BC government proposes redevelopment of 11-acre East Vancouver social housing site

Jan 27 2021, 12:11 am

The provincial government announced today it is exploring the redevelopment of Skeena Terrace in East Vancouver that renews and expands the affordable homes on the property.

The sprawling 11-acre property at 2298 Cassiar Street is on the easternmost edge of the city, about one block west from Highway 1 and Boundary Road.

It is framed by East 5th Avenue to the north, Skeena Street to the east, Lougheed Highway to the south, and Cassiar Street to the west, and about an eight-minute walk from SkyTrain’s Rupert Station. Thunderbird elementary school and community centre is located immediately to the west of the site.
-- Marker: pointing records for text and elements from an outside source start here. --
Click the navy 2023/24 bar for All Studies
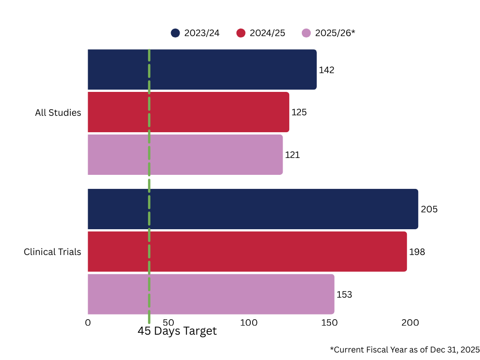click(x=202, y=69)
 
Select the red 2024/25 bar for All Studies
click(x=188, y=112)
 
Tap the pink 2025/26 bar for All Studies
click(x=185, y=155)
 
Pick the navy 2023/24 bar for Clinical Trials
click(x=253, y=209)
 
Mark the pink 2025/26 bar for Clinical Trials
click(x=210, y=294)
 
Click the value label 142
click(x=327, y=70)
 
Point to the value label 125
click(x=299, y=112)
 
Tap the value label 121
click(x=292, y=155)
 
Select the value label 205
click(x=429, y=209)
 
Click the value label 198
click(x=417, y=252)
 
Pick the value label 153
click(x=344, y=295)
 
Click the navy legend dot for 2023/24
click(x=175, y=33)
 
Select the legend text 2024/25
click(x=267, y=33)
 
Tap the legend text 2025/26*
click(x=335, y=33)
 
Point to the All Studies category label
click(x=58, y=113)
There are no proposed redevelopment designs and proposals at this time, but the announcement kick-starts the preliminary planning and public consultation process.

A redevelopment is required as the 1960s-built social housing structures are aging and require extensive repairs. About 600 tenants, including families and seniors, currently live in Skeena Terrace’s 232 units spread across 20 low-storey buildings.
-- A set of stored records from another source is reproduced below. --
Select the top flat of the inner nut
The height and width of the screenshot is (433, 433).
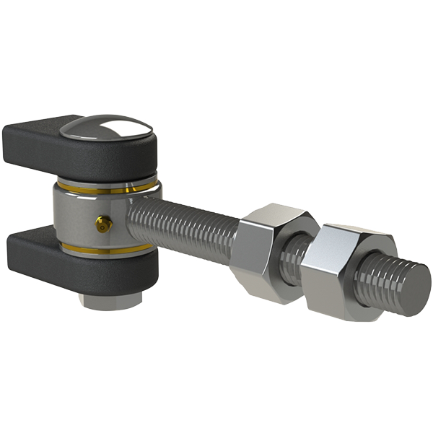(x=278, y=213)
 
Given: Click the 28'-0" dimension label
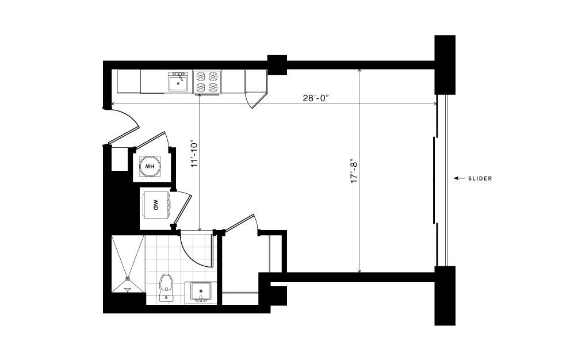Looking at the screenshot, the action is (x=316, y=98).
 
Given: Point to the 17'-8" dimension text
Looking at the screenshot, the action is (x=354, y=171).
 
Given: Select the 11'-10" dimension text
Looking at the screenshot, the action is (x=194, y=153).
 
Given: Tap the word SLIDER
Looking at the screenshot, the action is (x=480, y=178).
2298 Cassiar Street Vancouver Skeena Place

Site of Skeena Terrace at 2298 Cassiar Street, Vancouver. (Google Maps)

“Our goal is to create modern and affordable homes for the current residents at Skeena Terrace and future generations,” said David Eby, Attorney General and Minister Responsible for Housing, in a statement.

“Redeveloping properties is one of the ways we’re delivering new, safe and affordable homes for people with a range of incomes in Vancouver and throughout the province.”

Given the provincial and municipal government’s renewed affordable housing targets, and its effort to reduce homelessness, this redevelopment of one of Vancouver’s single largest social housing sites could potentially see a significant net increase in new homes.

2298 Cassiar Street Vancouver Skeena Place

Site of Skeena Terrace at 2298 Cassiar Street, Vancouver. View from the intersection of Lougheed Highway and Skeena Street, looking northwest. (Google Maps)

There are no plans to relocate Skeena Terrace tenants at this time. If the redevelopment is approved, the tenants will be supported by BC Housing to stay in their units as much as possible, and given the first choice of new units, with no change in rent, unless their income or household size has changed.

Similar to the now-demolished Little Mountain social housing buildings near Queen Elizabeth Park, the existing Skeena Terrace buildings were constructed with the support of Canada Mortgage and Housing Corporation.